Hacker News new | ask | show | jobs
by jamornh 4044 days ago
There isn't examples of black market slot machines but there are a lot of examples of black market gambling which ruins lives worse than legal gambling does.

My experience is with 3rd world countries, specifically Thailand, where gambling is illegal. I know you're not advocating for a ban on gambling but I think it's worth a mention that due to its illegality, there are widespread issues that stem from it: corruption, cops being in on illegal gambling dens, and mafia / gangs that sprung up to run these under ground dens.

Aside from the more organized underground gambling, there are also smaller village style gambling where within a village / town / city, there are bookies that will collect your bet (and people bet on anything: soccer being the main one.) Basically addicts will find a way to gamble whether it's banned, discouraged, organized, or legalized.

In the case where it's illegal, the creditor who the addicts borrow money from are usually loan sharks or gang members that take extreme means to recover any money they can. Many families lose homes, life-savings, or even get killed. So it gets pretty bad, IMO it's worse than a legalized gambling system.

People who wants to gamble prefer to go to the legal means as it pose much lower risk of extreme repercussions... but if it's not legal, some of them would still find a way to gamble. This may mean that the number of people who do gamble reduces... but I'm not sure by how much and whether that ends up tipping the scale in favor of a ban.

1 comments

I think there's a big difference between moralistic approaches and harm-reduction approaches. Honestly, I couldn't give a shit if people gamble. I just care about the harm of addiction.

So as far as I'm concerned, gambling should be legal, as I don't want addicts to ever worry about coming forward. And if somebody wants to be the office bookie as long as he pays out every dollar he takes in, hey, have fun. But the moment somebody has a profit incentive to hook people and keep them hooked, I think we've created a very dangerous situation.

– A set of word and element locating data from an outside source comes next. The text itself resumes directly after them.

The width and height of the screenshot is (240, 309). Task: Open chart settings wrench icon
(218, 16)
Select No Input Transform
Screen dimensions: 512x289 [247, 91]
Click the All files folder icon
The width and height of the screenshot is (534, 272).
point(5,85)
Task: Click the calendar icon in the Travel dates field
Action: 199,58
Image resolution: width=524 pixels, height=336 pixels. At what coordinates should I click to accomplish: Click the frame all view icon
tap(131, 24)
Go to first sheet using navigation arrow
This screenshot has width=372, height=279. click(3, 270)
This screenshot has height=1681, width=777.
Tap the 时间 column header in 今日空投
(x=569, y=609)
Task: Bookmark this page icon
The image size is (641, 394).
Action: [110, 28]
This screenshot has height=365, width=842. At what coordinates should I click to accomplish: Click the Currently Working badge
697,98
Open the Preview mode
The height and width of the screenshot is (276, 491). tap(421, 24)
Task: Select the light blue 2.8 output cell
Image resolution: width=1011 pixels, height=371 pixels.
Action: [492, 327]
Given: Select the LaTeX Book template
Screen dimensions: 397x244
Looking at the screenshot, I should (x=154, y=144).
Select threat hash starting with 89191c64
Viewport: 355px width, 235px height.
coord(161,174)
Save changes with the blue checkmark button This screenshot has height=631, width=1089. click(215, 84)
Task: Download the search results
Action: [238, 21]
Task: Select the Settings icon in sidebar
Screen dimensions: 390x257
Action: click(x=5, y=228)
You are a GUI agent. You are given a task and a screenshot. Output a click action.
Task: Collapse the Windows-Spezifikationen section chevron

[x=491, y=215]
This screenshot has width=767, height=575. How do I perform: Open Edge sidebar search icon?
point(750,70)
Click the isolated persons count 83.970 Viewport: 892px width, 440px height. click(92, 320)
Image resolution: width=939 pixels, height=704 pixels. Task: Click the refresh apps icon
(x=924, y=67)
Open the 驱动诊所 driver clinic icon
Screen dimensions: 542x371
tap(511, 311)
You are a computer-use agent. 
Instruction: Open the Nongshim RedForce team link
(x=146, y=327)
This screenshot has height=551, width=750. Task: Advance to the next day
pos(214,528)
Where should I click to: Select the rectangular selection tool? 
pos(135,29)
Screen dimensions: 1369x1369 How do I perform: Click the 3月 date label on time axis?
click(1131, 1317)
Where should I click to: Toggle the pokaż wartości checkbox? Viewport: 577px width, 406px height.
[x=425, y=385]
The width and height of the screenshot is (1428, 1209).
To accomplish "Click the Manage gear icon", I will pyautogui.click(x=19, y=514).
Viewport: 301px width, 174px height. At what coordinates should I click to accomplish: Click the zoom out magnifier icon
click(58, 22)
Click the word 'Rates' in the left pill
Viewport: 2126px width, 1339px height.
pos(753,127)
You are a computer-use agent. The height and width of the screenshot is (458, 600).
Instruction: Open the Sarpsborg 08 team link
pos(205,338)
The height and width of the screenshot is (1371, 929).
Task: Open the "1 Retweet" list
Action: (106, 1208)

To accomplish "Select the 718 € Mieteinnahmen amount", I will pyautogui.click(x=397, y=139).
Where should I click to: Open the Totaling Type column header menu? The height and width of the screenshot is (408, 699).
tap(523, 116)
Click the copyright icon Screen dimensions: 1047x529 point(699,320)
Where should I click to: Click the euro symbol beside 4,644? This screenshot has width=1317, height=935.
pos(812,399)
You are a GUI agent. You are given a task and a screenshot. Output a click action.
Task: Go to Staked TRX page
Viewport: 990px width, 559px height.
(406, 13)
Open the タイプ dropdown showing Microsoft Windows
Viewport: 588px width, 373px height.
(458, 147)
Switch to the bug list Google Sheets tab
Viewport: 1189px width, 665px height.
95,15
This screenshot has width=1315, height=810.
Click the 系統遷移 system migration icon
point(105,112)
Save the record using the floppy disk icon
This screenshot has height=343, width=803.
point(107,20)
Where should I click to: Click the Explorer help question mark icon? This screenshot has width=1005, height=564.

This part, though, I take issue with: "Basically addicts will find a way to gamble whether it's banned, discouraged, organized, or legalized." That's somewhat true for addicts not in recovery. But I think it ignores people in recovery, those getting started on recovery, and those with addictive potential who aren't yet addicts. For those people, availability all matters a lot.

We've managed to reduce smoking a great deal without black-market tobacco farmers springing up. There's no reason we can't do something similar with other addictive products.